大勢の利用客で賑わう最寄り駅から10分も歩かないうちに建物が見えてくる。5階建てのどっしりとした外観はごくありふれたマンションのようだが、近づくと徐々に状態の悪さが伝わってきた。外階段には雨だれの跡が濃く残り、日当たりが良いはずなのにエントランスはどこか薄暗い。敷地内にはお菓子の袋のごみが捨てられている。

「これはクラックですね。コンクリートは長年経つとひび割れが出てくる」

マンション管理士の木村幹雄さんがそう言って指差す先には、大きな裂け目があった。マンションの工法として多用される鉄筋コンクリートはメンテナンスが行き届かないと中の鉄骨がさびて膨張し、覆っているコンクリートを押し出して破裂させる。

そうしてひび割れた箇所から雨水が侵入し、ますますさびが進む悪循環に陥ってしまう。このマンションでは外壁のあちこちにひびが入り、住人が行き来する階段の天井部分も大きく割れていた。

「鉄筋がむき出しになっていますね。頭なんかに落ちますと怪我をすることもあって非常に危ないです」

床を這うひびに沿って水分が染み込んだ共用廊下を進むと、木村さんが「見てもらいたい」というエレベーターがあった。灰色の機体は全体にさびが浮いて汚れ、床と接する部分は欠けている。破片が辺りに散乱していた。

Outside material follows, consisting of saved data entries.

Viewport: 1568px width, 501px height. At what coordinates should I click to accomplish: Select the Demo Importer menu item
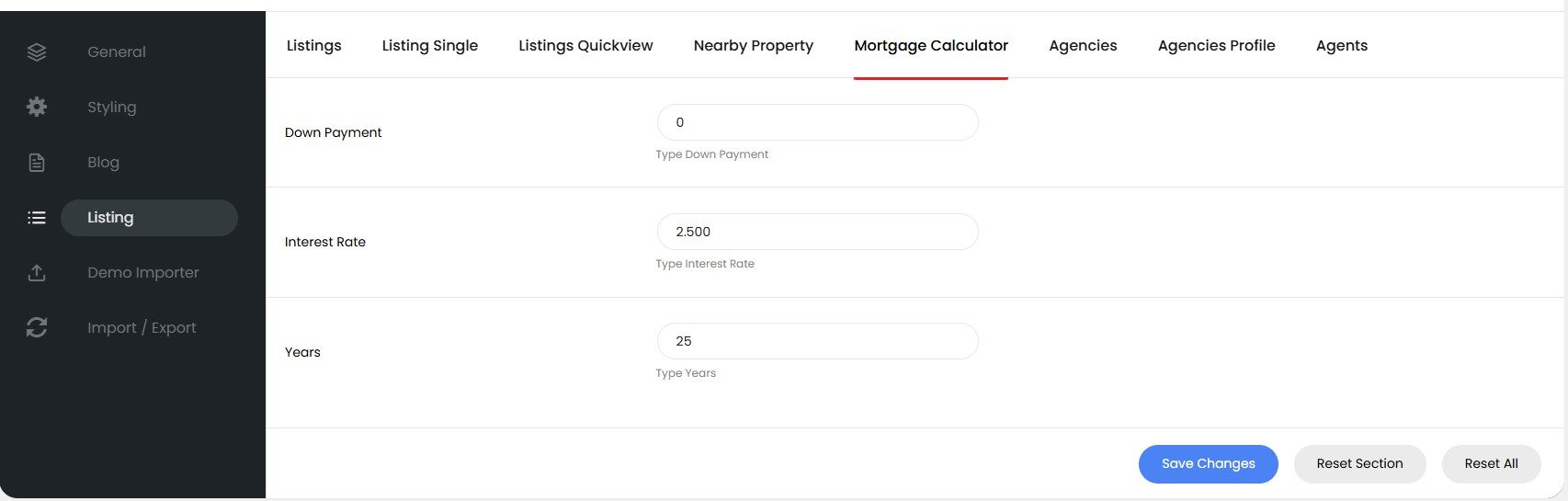click(143, 273)
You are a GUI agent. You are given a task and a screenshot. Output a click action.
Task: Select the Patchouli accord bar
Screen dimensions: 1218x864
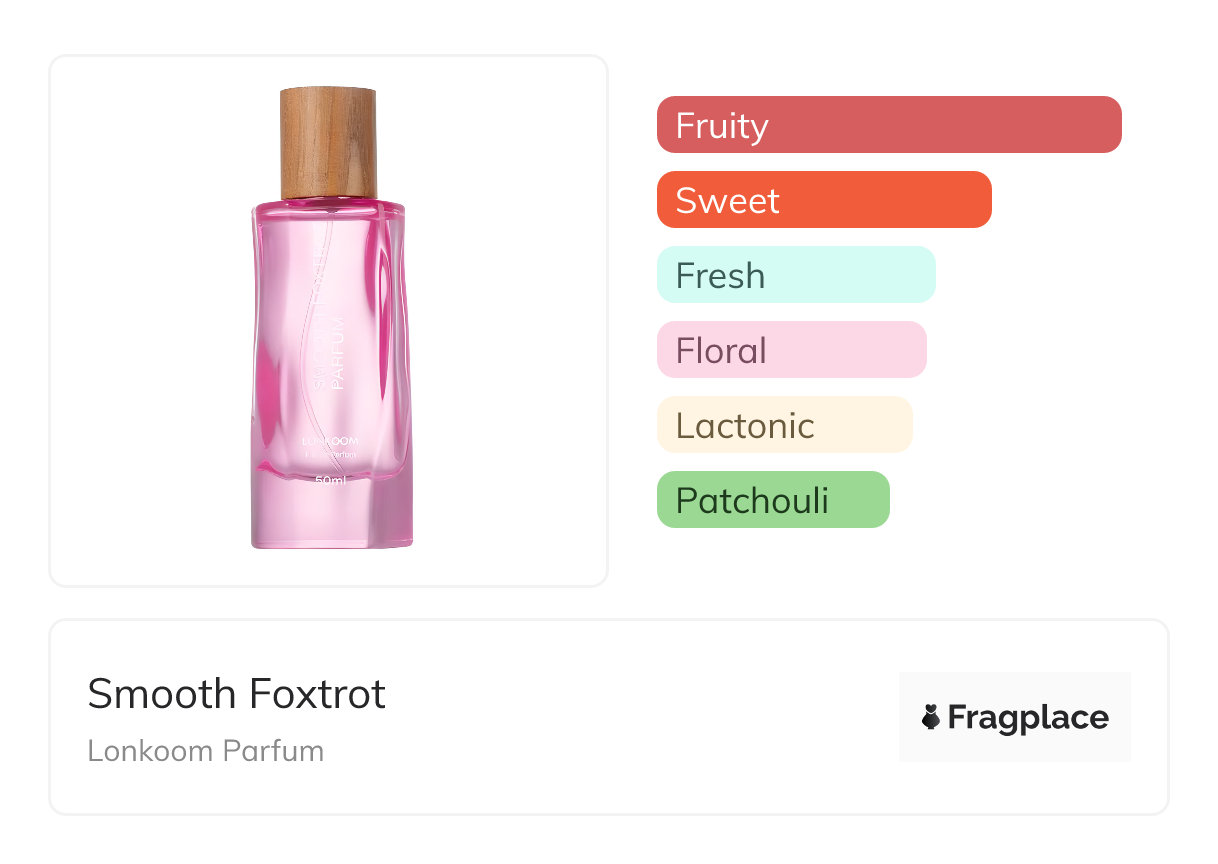pos(772,500)
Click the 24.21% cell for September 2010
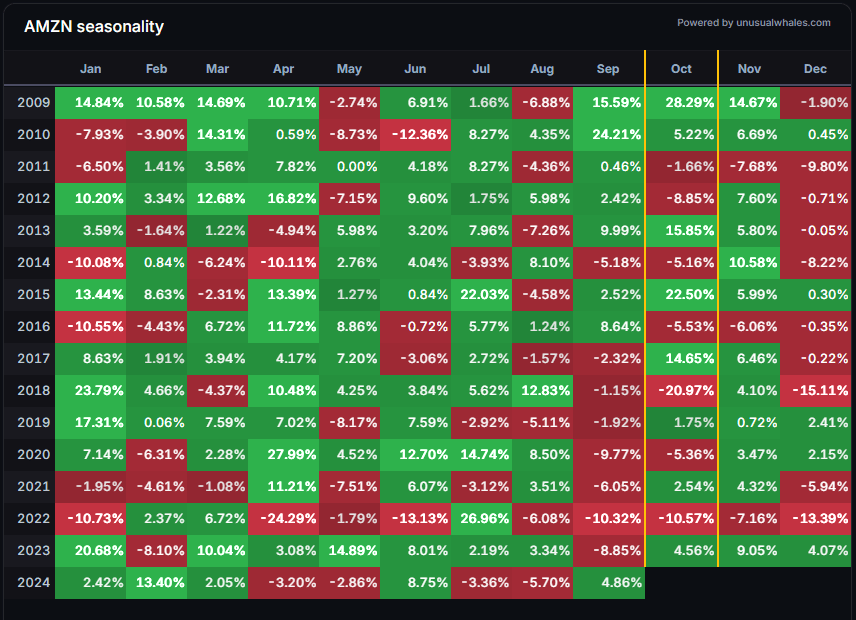Screen dimensions: 856x620 (609, 135)
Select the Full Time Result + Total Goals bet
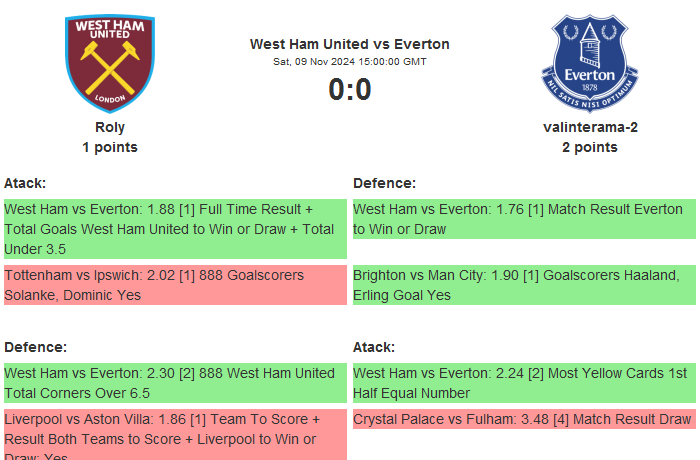 click(x=174, y=229)

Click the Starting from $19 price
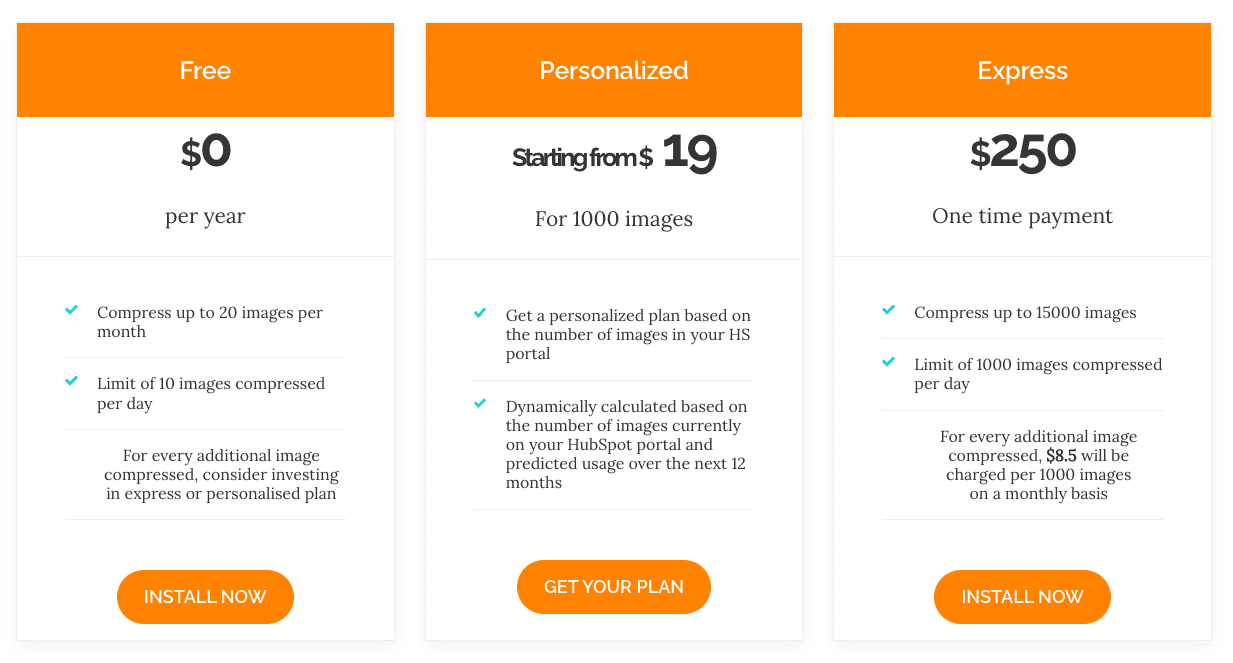coord(614,153)
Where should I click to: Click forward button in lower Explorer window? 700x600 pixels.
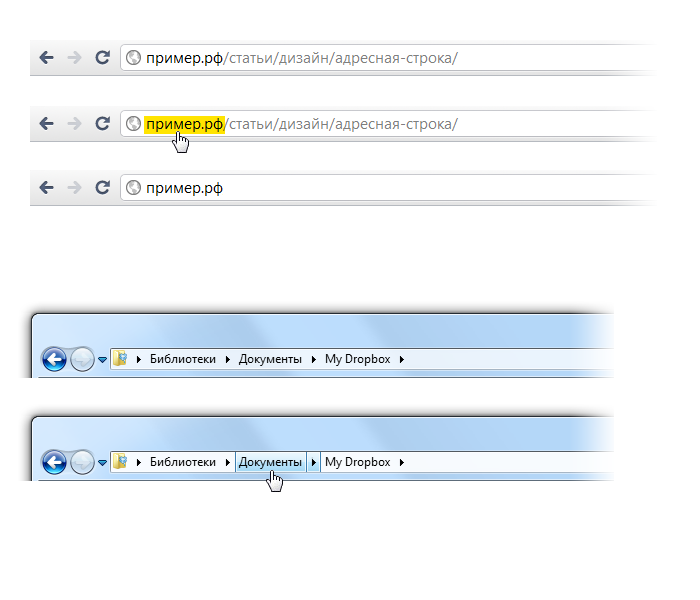[x=83, y=462]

「エレベーターは年に一度、必ず法定点検をして整備しないといけないんですが、やっていなかった。非常に危険な状態だということで止めています。もう7〜8年は動いていないですね」

建物ができた当時、この地域ではエレベーター付きのマンションは珍しく、人気の物件だった。売り出し時のパンフレットを見せてもらうと「独身ヤング向けの快適なワンルーム中心」と時代を感じさせるキャッチコピーが躍っていた。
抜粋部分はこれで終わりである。